▸ Extract

As the valley's population expanded in the 1960s, residents began to
complain about the smoke-filled summer air. But it was a tragic accident that
set the stage for changing growers' management practices.
"In 1988, smoke from a wildfirebelieved to have started when the
wind blew burning grass straw out of controlcovered Interstate 5 south of
Salem, Oregon," says David Nelson, executive secretary of the Oregon Seed
Council. "A chain collision resulting in several deaths and injuries
mobilized the industry, legislators, and the public to negotiate a phase-down
of field-burning."
Before 1991, growers burned up to 250,000 acres per season in the valley.
The allowable burned acreage has decreased incrementally since then and will be
limited to 40,000 acres, plus up to 25,000 acres of steep terrain as identified
by the Oregon director of agriculture.
Grass seed farmers in eastern Oregon, Washington, and Idaho may face similar
restrictions in the future.
At first, growers worried that instead of diseases and weeds, their
businesses would go up in smoke.
"The industry was very uncertain it would be able to make the
change," Nelson says.
Alderman and other ARS, university, state, and private researchers are
helping grass growers produce a viable seed crop.
"Now there's a feeling of confidence that we've solved enough of the
problems to produce the same quality of grass seed without burning all our
fields," Nelson says. "ARS has greatly helped the industry make that
transition."
But the challenges are ongoing: the return of diseases, contamination of the
seed crop by weeds, and a million tons of straw left each year after harvest.

▸ Data excerpts
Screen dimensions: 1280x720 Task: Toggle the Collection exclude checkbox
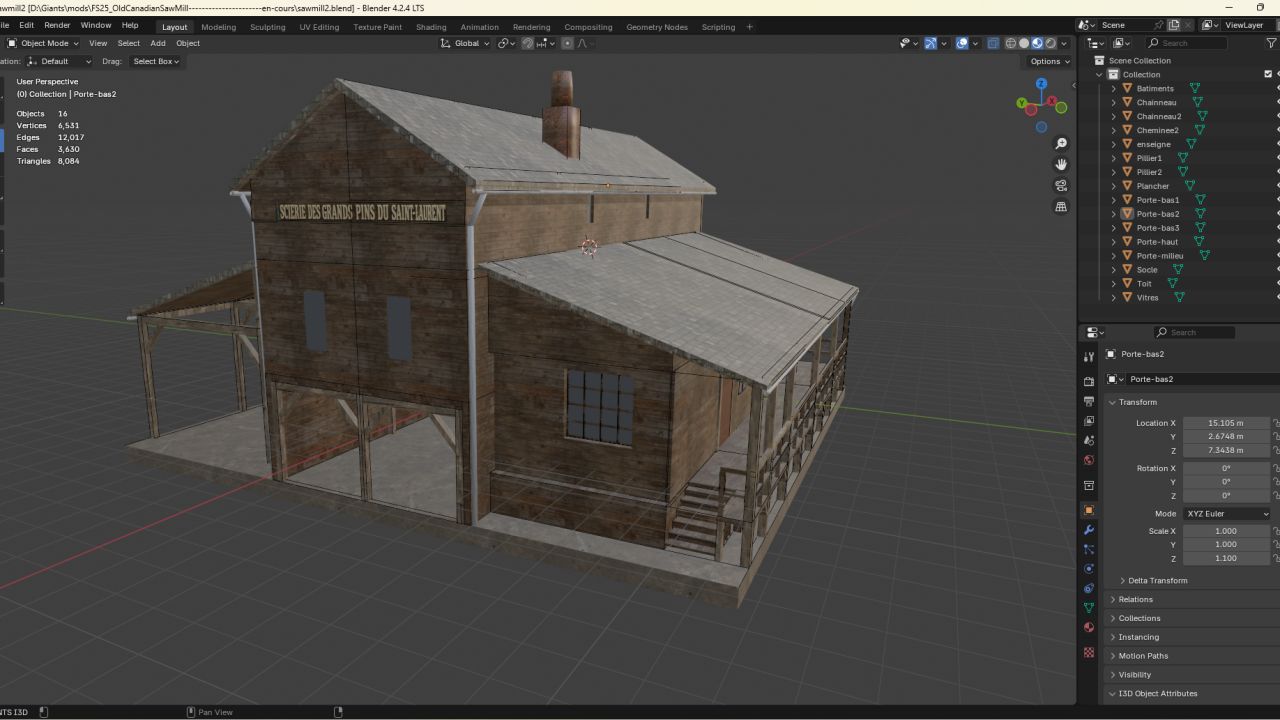tap(1268, 74)
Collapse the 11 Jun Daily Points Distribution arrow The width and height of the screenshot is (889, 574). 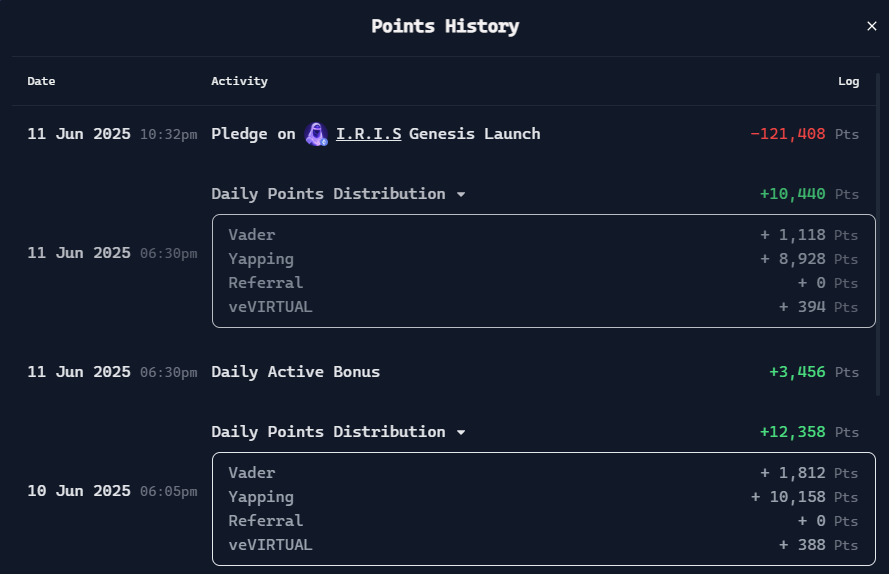pos(461,195)
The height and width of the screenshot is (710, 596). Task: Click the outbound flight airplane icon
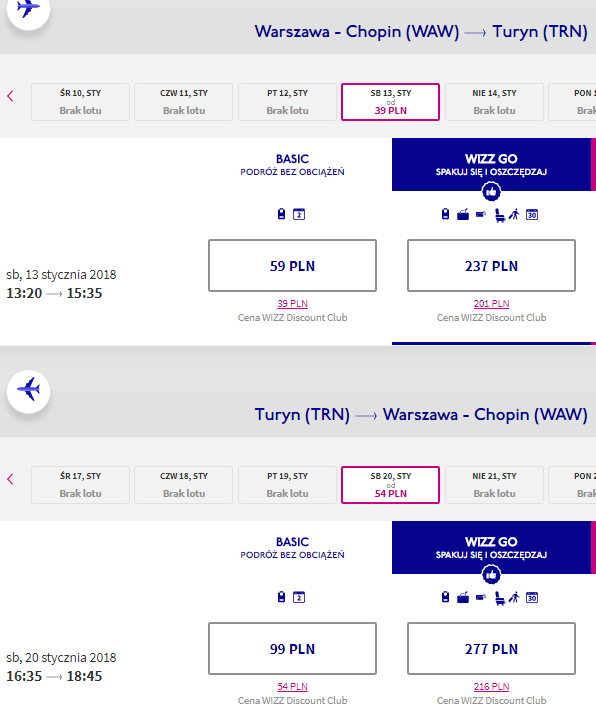pyautogui.click(x=28, y=9)
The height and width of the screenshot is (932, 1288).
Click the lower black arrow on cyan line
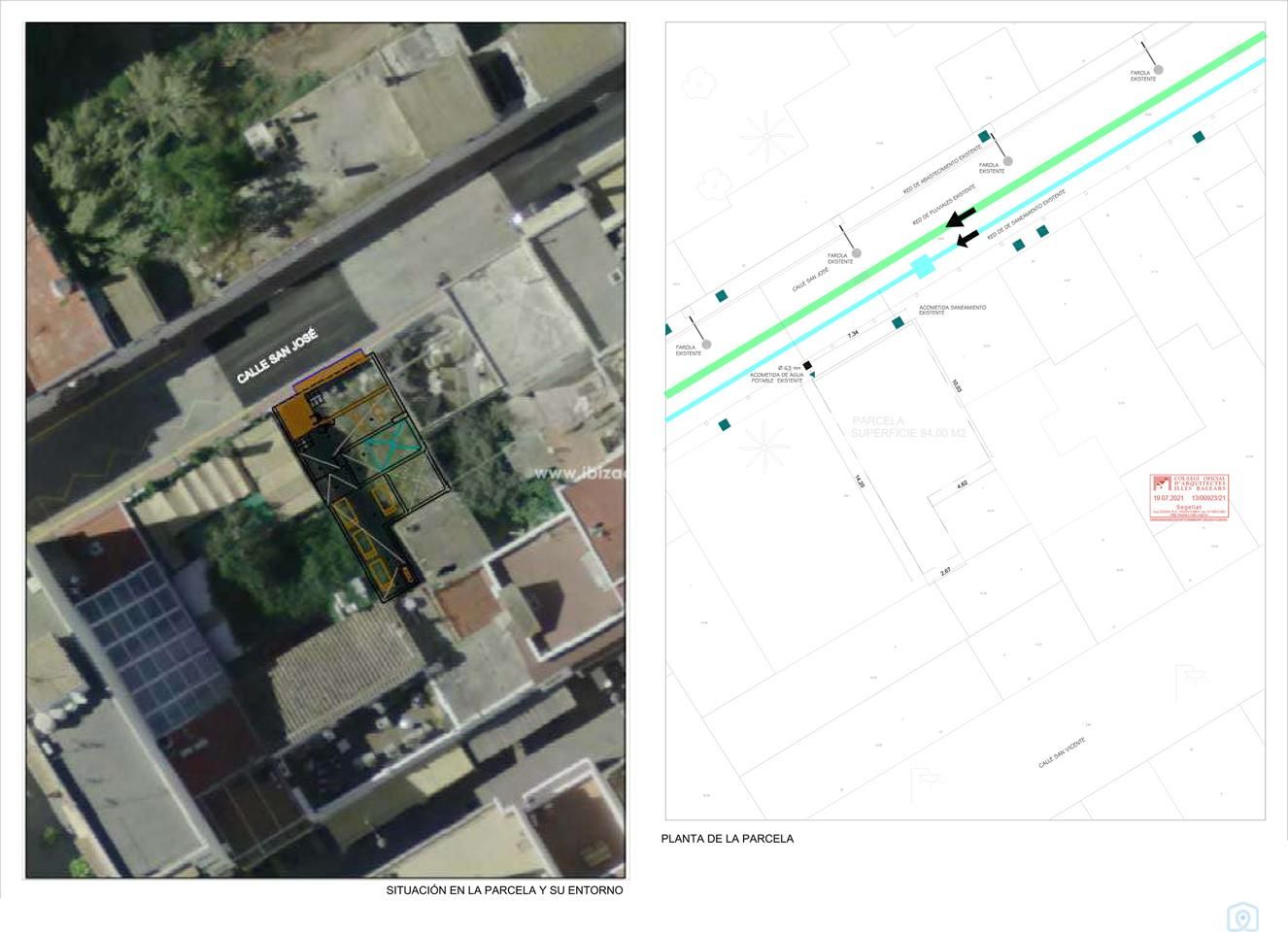coord(967,238)
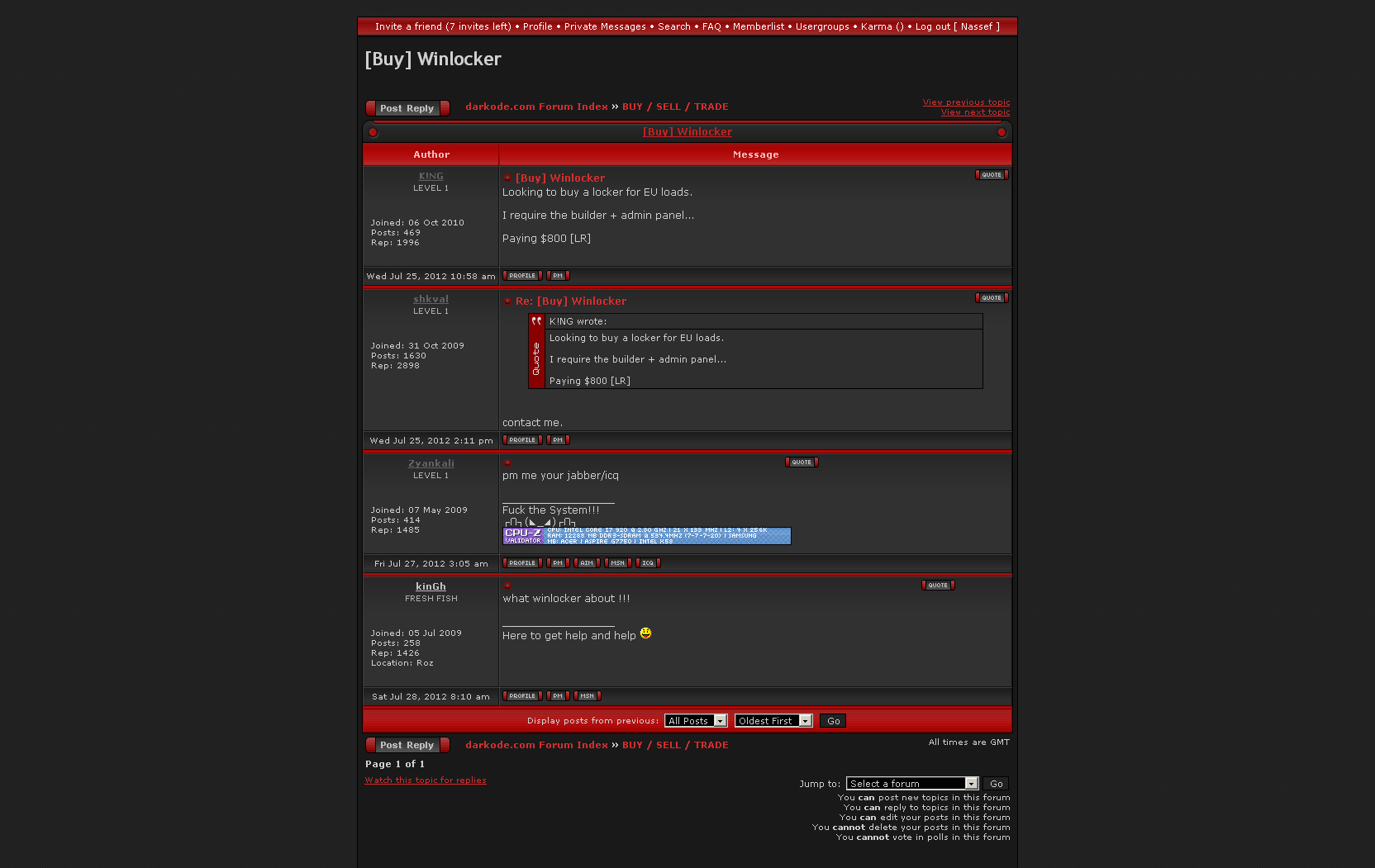Click MSN button under kinGh's post

587,696
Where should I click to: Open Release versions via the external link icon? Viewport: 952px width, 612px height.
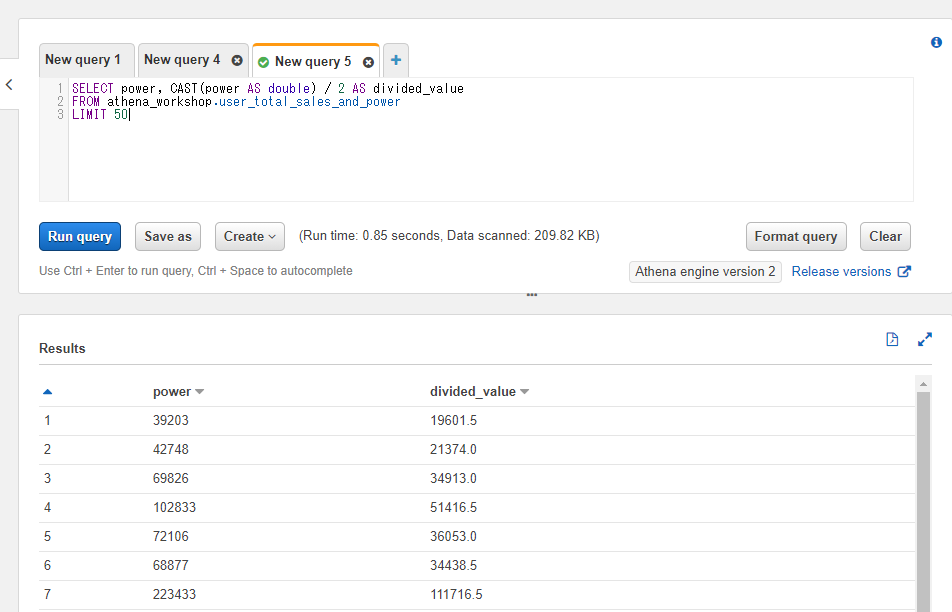[x=907, y=271]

▸ Exercise set
**1)** Retype the field-burning passage starting with "Grass seed farmers" and going on through "year after harvest.".
**2)** Summarize the field-burning passage in two sentences.
The listing is separate material and is unrelated to the field-burning passage.

▸ Exercise responses
**1)**
Grass seed farmers in eastern Oregon, Washington, and Idaho may face similar
restrictions in the future.
At first, growers worried that instead of diseases and weeds, their
businesses would go up in smoke.
"The industry was very uncertain it would be able to make the
change," Nelson says.
Alderman and other ARS, university, state, and private researchers are
helping grass growers produce a viable seed crop.
"Now there's a feeling of confidence that we've solved enough of the
problems to produce the same quality of grass seed without burning all our
fields," Nelson says. "ARS has greatly helped the industry make that
transition."
But the challenges are ongoing: the return of diseases, contamination of the
seed crop by weeds, and a million tons of straw left each year after harvest.

**2)** After smoke from a 1988 wildfire led to a deadly chain collision on Interstate 5 south of Salem, Oregon, the industry, legislators, and the public negotiated a phase-down of field-burning, reducing allowable burned acreage from up to 250,000 acres per season before 1991 to a limit of 40,000 acres plus up to 25,000 acres of steep terrain. With help from ARS and other researchers, growers now feel confident they can produce the same quality of grass seed without burning all their fields, though diseases, weeds, and a million tons of straw left each year after harvest remain ongoing challenges.